Kendisi oturdu başka işlerle meşgul olmaya başladı... Gazeteden ayrıldım, beni bir düşünce aldı. Daha doğrusu ben kabul edileceğimi tahmin etmediğim için hazırlıksız gelmiştim gazeteye. Şansım tuttu, Münir Bey’in de iyi tarafına rastlamışım, işe kabul edildim. Danıştay nerde?.. Nereye, kimlere soracağım?.. Bana sadece Danıştay ile 6. Daire adı söylenmişti. Bu günkü gibi gazetelerde, yola çıkacak muhabire araç tahsisi diye bir şey yok. Danıştay Sıhhiye’de troleybüsle gitmek gerekir, bilet parası verilmedi. Dönüşü de var, Rüzgârlı Sokağa kadar. Öncelikle kalem ile kâğıt satın aldım. Halbuki Şefin yanındaki bölmede tomarla kâğıt vardı. Ben yeniyim bana vermesi gerekirdi. Danıştay’ın adresini öğrendim ve gittim. 6. Daire’ye geldim. Kapı önünde ve çevresinde odacı gibi kimse de yok ki,  sorayım. Kapıyı vurdum içeri girdim, bir baktım ki, duruşma salonu ve cübbeli adamlar oturmuşlar büyük masa etrafında konuşuyorlar. Ben ise duruşma salonunda şaşkın ördek gibi duruyorum. Başkan seslenip; ‘-Ne istiyorsun oğlum?.’ deyince, elimde gazeteci kimlik kartı yok, kendime güvenim sarsıldı, içimden dua ediyorum sormasınlar diye. Ama hemen toparlandım:
‘-Efendim, Ulus gazetesinden geliyorum, 6. Daire Ticaret Odaları Tüzüğü çıkmış onu rica ediyorum...’
Şaşkınlık geçirdiler, Başkan tebessüm etti ve dedi ki;
‘-Oğlum, tüzük çıkalı 15 gün oldu. Resmi Gazete’de yayınlandı. Ama buraya kadar gelmişsiniz size bir adet verelim.’
Aynı haberi 8 kere yazdım
 Ve tüzüğü alınca teşekkür ederek yıldırım gibi çıkıp, o hızla gazeteye İlhan Bey’in yanına vardım olanları anlattım.

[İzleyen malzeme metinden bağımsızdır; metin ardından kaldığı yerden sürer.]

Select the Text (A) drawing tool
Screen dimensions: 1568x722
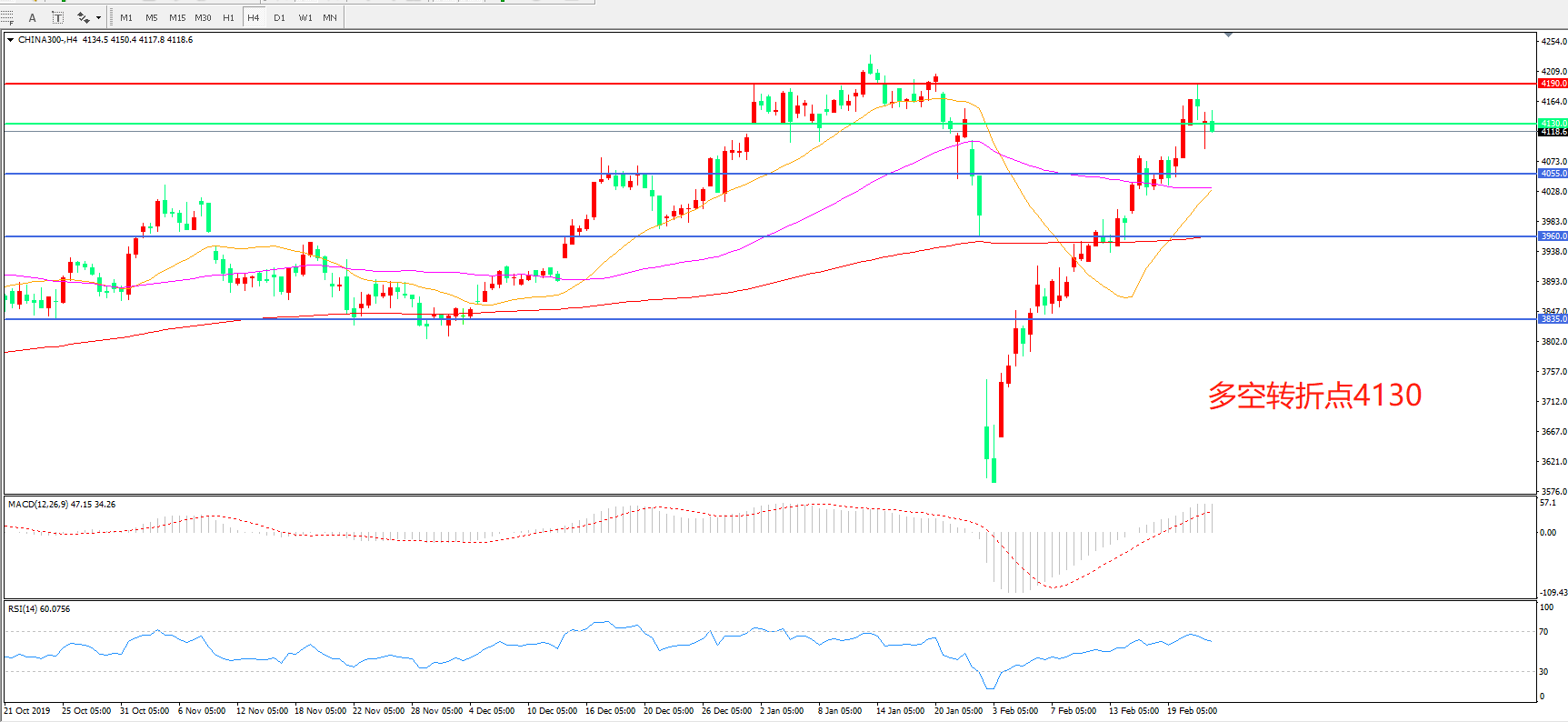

‘-Otur yaz’ direktifi üzerine 15 gün önce çıkmış olan haberi yazdım.  Şefim yazıma baktı okumadan iade ederken ‘-Olmamış!’dedi. ‘-Neresi olmamış?’ diye sorduğumda, ‘-Bir daha oku, bulursun’ dedi. Yazıyı yeniden yazıp götürdüğümde geri çevirdi ve her yeni haber yazısını geri çevirirken tek söz söylemedi ve bilgi de vermedi. Tam 8 kez ayni yazıyı bana yazdırdı... En sonunda bıkmış olacak ki, son verdiğime bazı eklemeler yaparak ertesi günü gazetede yayınladı. Halbuki istihbarat şeflerinin yeni ve hatta  stajyerlere bilgiler verdiklerini, yardımda bulunduklarını duymuştum. Ama Şef bana hiçbir şey öğretmedi ve göstermedi...” 
Altan Öymen’in gazeteciliği zor koşullarda geçmiş ama kendi iradesiyle öylesine başarılı olmuş ki, stajyer muhabir olabilmek için sayısız kez kapısını aşındırdığı Ulus Gazetesi’nin Başyazarlığına kadar erişmiş ayrıca çok sayıda büyük tirajlı gazetelerin başyazarlığını yapmış, milletvekili, bakanlık yaptığı gibi CHP’nin Genel Başkanlığına da seçilmişti.